Return a PEFT config for Qwen3-VL 8B (dense model).

Default configuration: 1 node, 8 GPUs

  • TP=1, PP=1

  • LR=1e-4 (PEFT)

  • Sequence length: 4096

Parameters:

peft_scheme – PEFT scheme - “lora”, “dora”, or a custom PEFT instance.

bridge.recipes.qwen_vl.qwen3_vl.qwen3_vl_30b_a3b_peft_config(
peft_scheme: str | megatron.bridge.peft.base.PEFT = 'lora',
) megatron.bridge.training.config.ConfigContainer#

Return a PEFT config for Qwen3-VL 30B-A3B (MoE model).
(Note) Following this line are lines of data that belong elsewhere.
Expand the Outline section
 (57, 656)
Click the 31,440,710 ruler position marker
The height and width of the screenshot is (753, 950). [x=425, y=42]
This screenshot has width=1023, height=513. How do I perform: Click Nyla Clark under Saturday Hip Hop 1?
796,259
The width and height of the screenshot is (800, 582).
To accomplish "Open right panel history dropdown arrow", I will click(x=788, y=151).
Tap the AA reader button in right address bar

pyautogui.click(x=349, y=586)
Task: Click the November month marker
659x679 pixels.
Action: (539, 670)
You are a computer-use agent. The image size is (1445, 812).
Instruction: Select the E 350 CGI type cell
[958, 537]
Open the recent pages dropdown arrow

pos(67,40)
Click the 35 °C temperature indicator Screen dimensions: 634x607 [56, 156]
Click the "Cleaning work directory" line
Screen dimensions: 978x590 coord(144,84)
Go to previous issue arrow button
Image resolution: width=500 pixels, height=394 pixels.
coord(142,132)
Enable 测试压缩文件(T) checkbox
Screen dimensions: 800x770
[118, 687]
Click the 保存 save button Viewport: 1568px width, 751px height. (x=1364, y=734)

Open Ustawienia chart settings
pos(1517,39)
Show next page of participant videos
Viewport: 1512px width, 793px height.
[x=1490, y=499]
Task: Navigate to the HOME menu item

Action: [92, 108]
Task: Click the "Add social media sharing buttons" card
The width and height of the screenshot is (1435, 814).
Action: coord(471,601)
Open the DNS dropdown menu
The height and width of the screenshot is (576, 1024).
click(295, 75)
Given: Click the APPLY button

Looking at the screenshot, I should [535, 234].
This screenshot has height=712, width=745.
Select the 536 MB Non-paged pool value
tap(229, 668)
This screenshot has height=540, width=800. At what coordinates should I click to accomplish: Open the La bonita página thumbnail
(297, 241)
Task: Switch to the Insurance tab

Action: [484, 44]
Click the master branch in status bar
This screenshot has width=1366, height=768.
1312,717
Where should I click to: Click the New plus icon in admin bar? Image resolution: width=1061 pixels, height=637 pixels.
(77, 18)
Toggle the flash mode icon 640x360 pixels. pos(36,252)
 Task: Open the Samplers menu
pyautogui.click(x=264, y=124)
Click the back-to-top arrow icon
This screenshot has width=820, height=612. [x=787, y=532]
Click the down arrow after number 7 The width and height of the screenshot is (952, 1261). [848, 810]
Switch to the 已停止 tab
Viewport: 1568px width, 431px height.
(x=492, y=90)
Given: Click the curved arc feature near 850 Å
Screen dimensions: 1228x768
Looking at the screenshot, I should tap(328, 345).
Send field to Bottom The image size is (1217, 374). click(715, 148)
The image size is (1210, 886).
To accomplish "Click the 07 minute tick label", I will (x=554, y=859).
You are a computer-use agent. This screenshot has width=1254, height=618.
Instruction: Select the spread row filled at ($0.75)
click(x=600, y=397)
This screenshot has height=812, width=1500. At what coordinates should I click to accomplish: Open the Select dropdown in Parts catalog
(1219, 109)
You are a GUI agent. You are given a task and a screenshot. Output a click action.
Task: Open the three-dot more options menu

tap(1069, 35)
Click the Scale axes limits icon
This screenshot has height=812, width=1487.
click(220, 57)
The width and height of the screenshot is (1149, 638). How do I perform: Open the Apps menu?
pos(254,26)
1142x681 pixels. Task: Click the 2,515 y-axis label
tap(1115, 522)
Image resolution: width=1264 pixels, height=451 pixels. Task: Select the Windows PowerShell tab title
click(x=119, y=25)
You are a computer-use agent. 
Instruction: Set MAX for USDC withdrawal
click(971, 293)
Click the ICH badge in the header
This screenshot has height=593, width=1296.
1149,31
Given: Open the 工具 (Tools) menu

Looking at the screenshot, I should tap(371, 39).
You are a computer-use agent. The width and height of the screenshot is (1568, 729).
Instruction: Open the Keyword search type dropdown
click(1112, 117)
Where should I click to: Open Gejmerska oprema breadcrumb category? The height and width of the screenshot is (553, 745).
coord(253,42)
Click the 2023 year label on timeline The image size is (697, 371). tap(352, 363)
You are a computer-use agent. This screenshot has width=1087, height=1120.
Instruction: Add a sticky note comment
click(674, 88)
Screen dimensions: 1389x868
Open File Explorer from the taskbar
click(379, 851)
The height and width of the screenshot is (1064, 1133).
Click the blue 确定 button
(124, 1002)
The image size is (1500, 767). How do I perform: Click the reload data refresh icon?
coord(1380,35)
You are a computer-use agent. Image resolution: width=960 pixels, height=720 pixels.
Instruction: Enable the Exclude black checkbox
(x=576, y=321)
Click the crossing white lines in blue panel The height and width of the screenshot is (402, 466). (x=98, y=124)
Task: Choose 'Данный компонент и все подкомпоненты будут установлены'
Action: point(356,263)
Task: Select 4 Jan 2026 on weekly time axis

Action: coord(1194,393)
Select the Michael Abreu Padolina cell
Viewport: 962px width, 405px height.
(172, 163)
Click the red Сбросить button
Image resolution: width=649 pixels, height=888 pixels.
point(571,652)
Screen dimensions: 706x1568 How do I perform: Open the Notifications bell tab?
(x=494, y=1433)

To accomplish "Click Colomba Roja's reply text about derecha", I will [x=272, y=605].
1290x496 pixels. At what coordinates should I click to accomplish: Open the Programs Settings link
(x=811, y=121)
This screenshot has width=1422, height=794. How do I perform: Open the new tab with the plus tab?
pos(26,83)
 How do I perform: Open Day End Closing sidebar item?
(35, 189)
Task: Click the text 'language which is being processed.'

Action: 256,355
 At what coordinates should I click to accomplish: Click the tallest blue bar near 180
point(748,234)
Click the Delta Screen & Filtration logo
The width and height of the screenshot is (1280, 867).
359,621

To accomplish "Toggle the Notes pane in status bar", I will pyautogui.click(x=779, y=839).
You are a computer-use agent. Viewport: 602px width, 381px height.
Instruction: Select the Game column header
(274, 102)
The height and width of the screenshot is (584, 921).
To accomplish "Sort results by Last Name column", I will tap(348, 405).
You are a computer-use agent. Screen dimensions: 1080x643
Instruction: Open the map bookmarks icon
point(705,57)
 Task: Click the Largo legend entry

Default configuration: 1 node, 8 GPUs

  • TP=1, PP=1, EP=4

  • LR=1e-4 (PEFT)

  • Sequence length: 4096

Parameters:

peft_scheme – PEFT scheme - “lora”, “dora”, or a custom PEFT instance.

bridge.recipes.qwen_vl.qwen3_vl.qwen3_vl_235b_a22b_peft_config(
peft_scheme: str | megatron.bridge.peft.base.PEFT = 'lora',
) megatron.bridge.training.config.ConfigContainer#

Return a PEFT config for Qwen3-VL 235B-A22B (MoE model).

Default configuration: 8 nodes, 64 GPUs

  • TP=1, PP=1, EP=16

  • LR=1e-4 (PEFT)

  • Sequence length: 4096

Parameters:

peft_scheme – PEFT scheme - “lora”, “dora”, or a custom PEFT instance.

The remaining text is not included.